PROBLEM DETAILS: Please print every line of the listing below word for word, leaving out the pictures.

*** RAW RECORDS

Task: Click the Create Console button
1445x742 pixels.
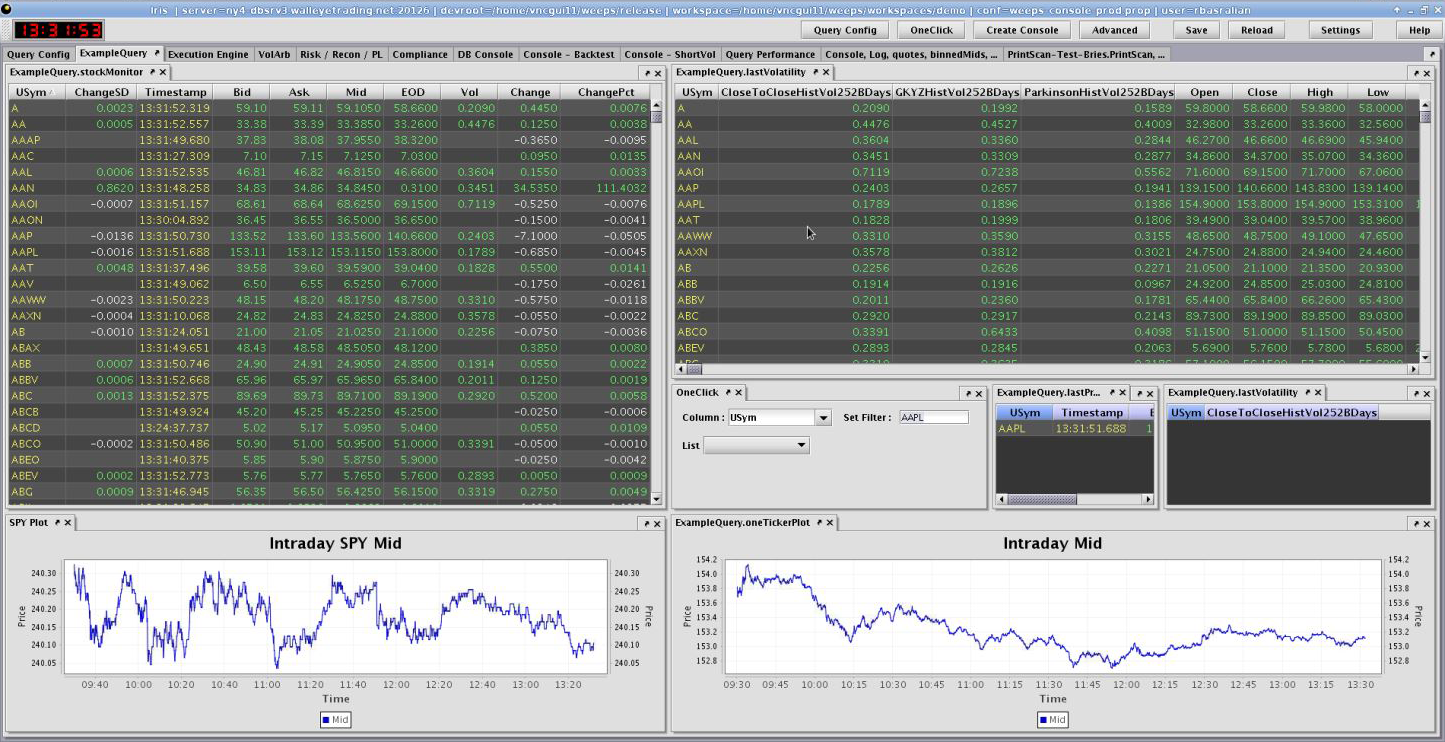Action: [1021, 30]
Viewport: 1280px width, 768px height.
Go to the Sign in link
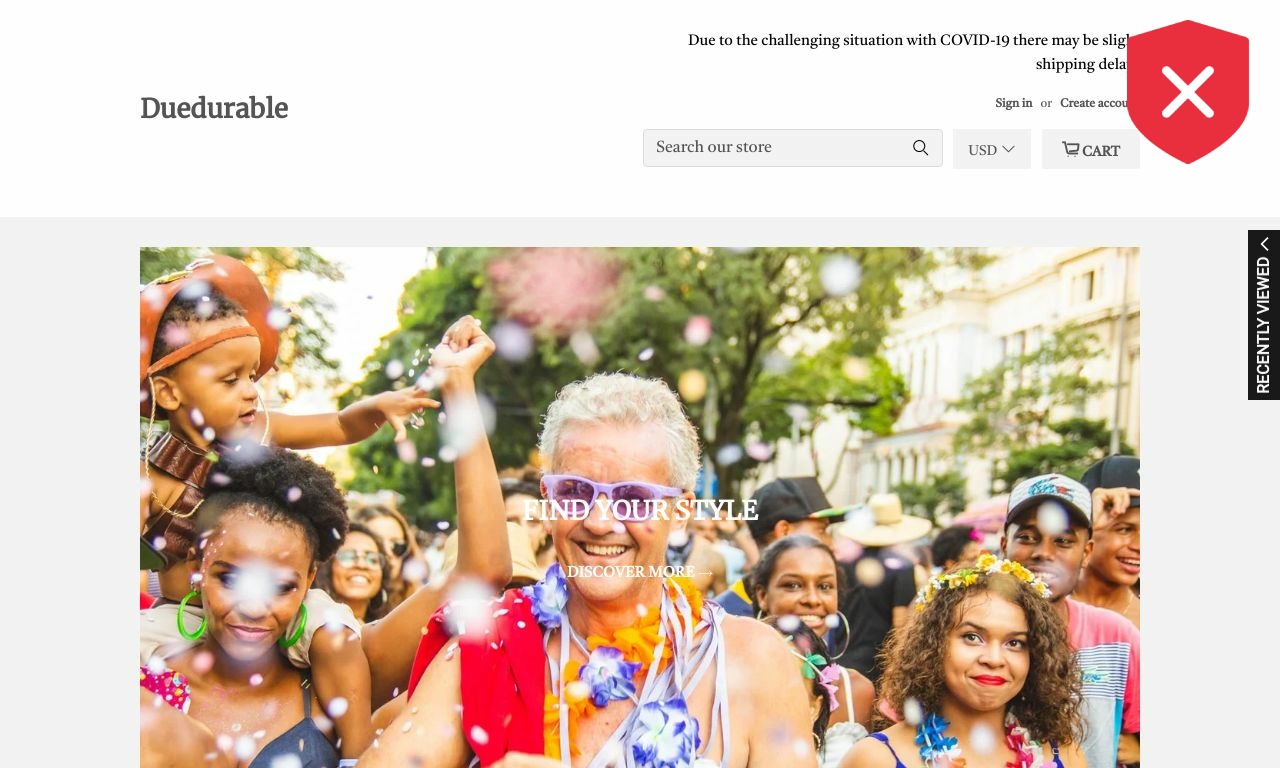[x=1014, y=103]
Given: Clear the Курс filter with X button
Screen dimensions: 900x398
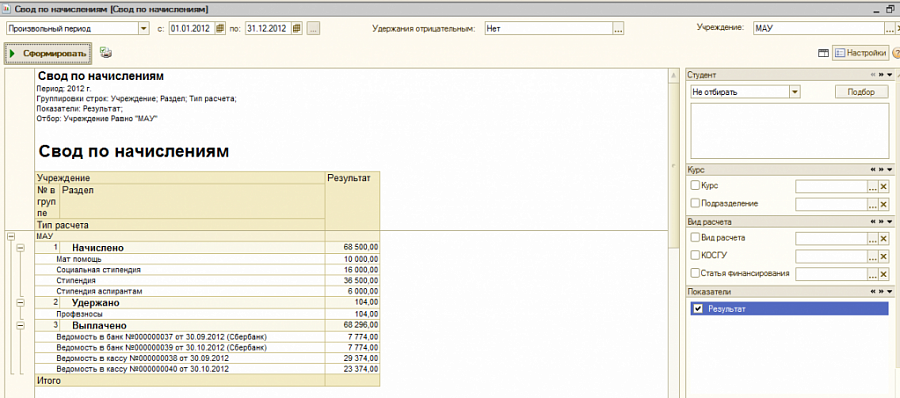Looking at the screenshot, I should point(884,186).
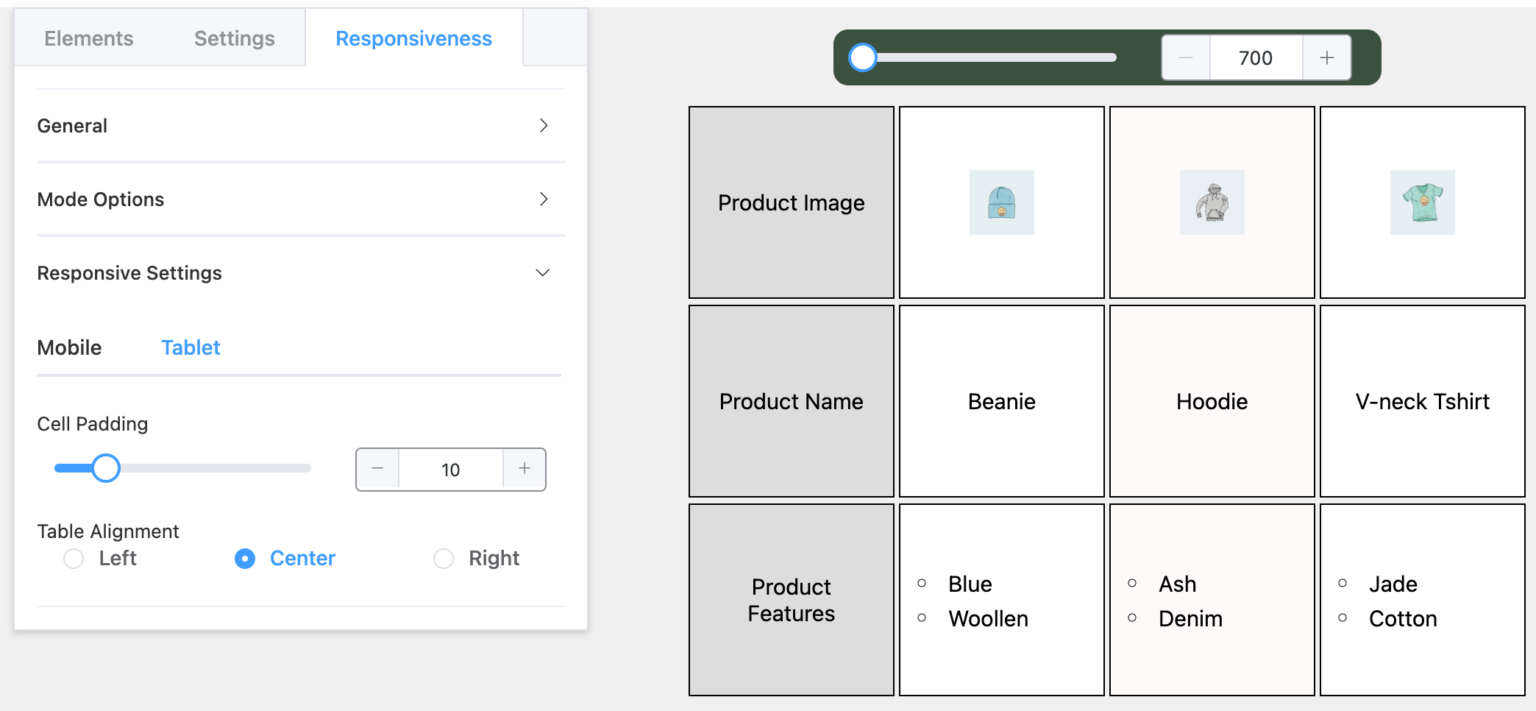Click the Hoodie product image thumbnail
Screen dimensions: 1536x711
point(1211,202)
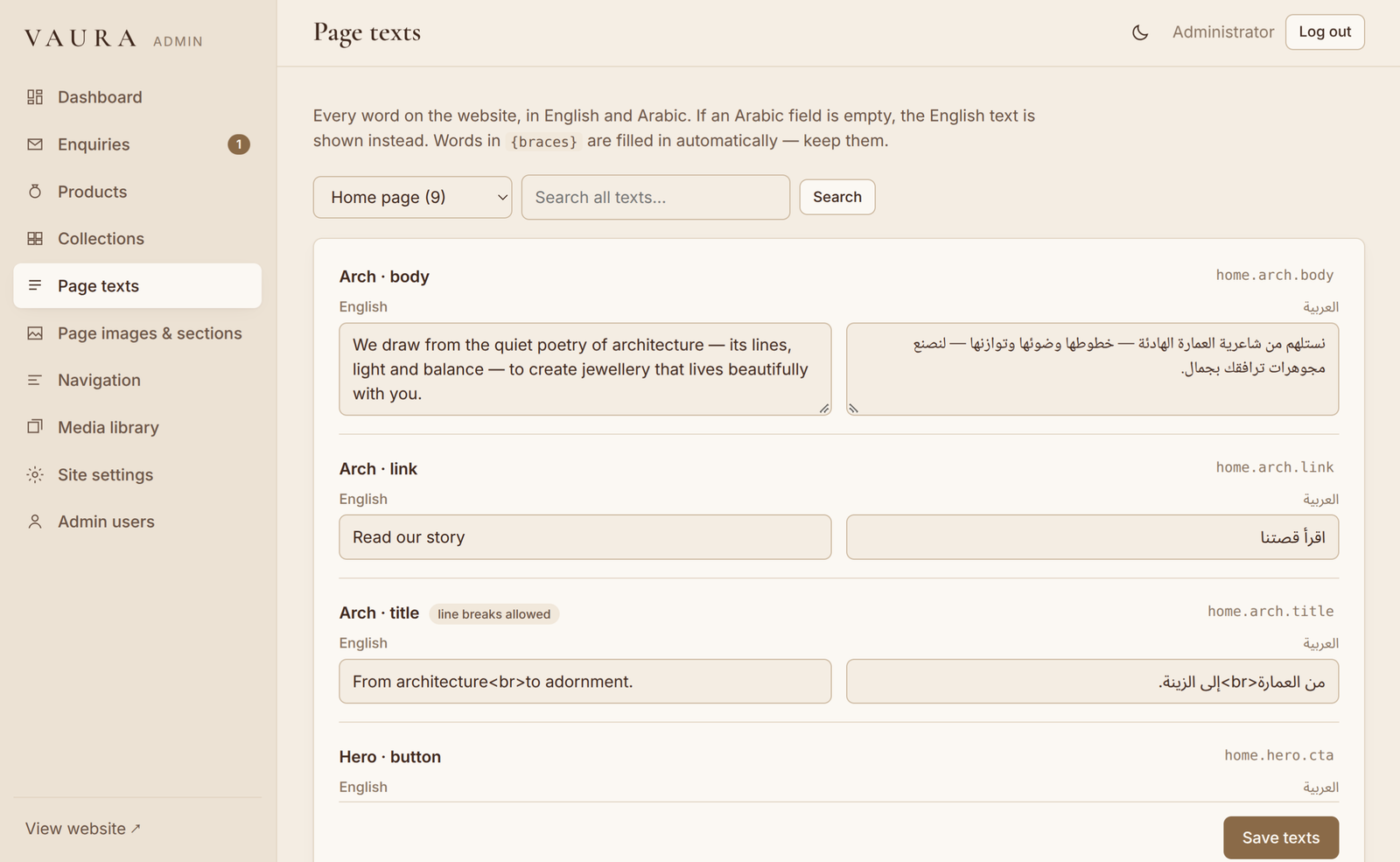This screenshot has height=862, width=1400.
Task: Open the Collections grid icon
Action: click(35, 238)
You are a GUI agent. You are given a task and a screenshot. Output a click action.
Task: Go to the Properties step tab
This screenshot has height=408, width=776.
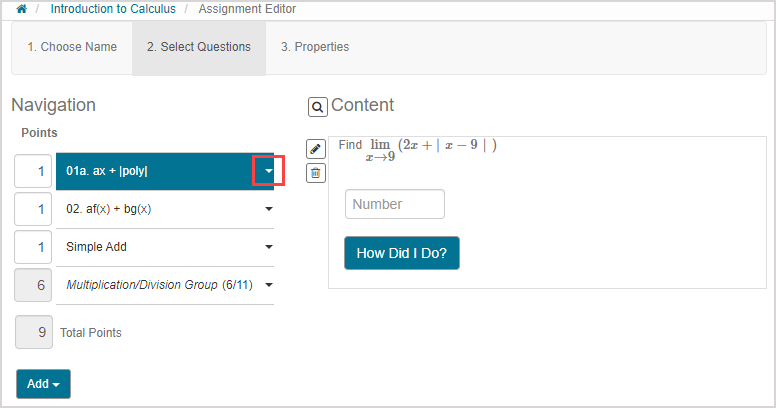[x=315, y=47]
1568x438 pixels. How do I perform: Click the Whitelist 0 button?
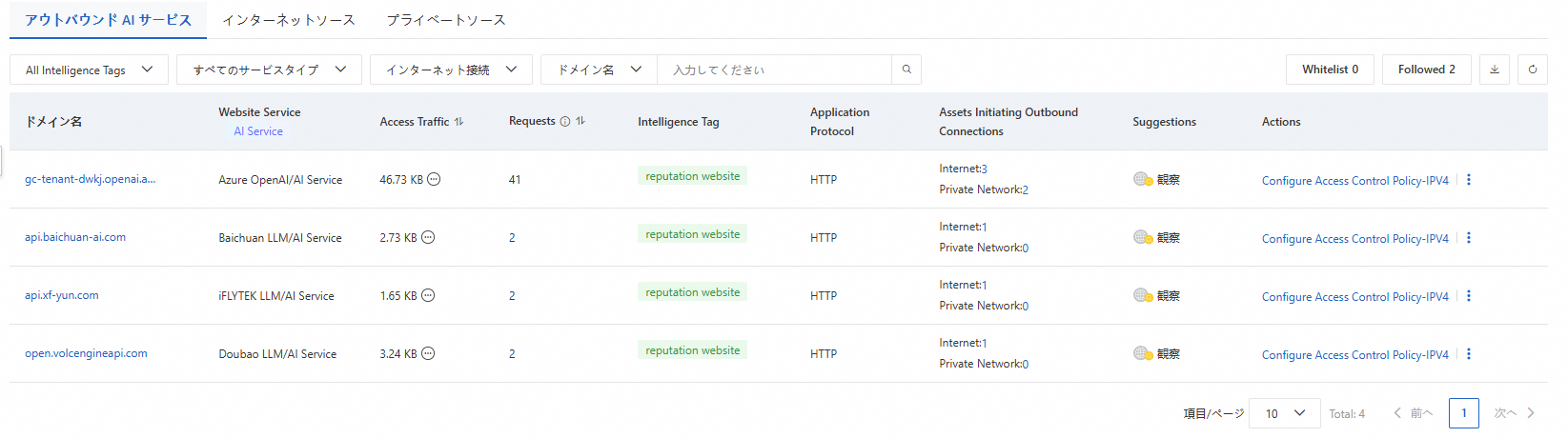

******

PROBLEM SOLUTION:
Task: Click the Create Console button
1445x742 pixels.
Action: [1021, 30]
Viewport: 1280px width, 768px height.
Go to the Sign in link
[x=1014, y=103]
Given: Clear the Курс filter with X button
Screen dimensions: 900x398
Looking at the screenshot, I should point(884,186).
Click the Hoodie product image thumbnail
Screen dimensions: 1536x711
point(1211,202)
This screenshot has height=862, width=1400.
Task: Open the Collections grid icon
Action: click(35, 238)
You are a GUI agent. You are given a task and a screenshot. Output a click action.
Task: Go to the Properties step tab
This screenshot has height=408, width=776.
[x=315, y=47]
1568x438 pixels. How do I perform: Click the Whitelist 0 button?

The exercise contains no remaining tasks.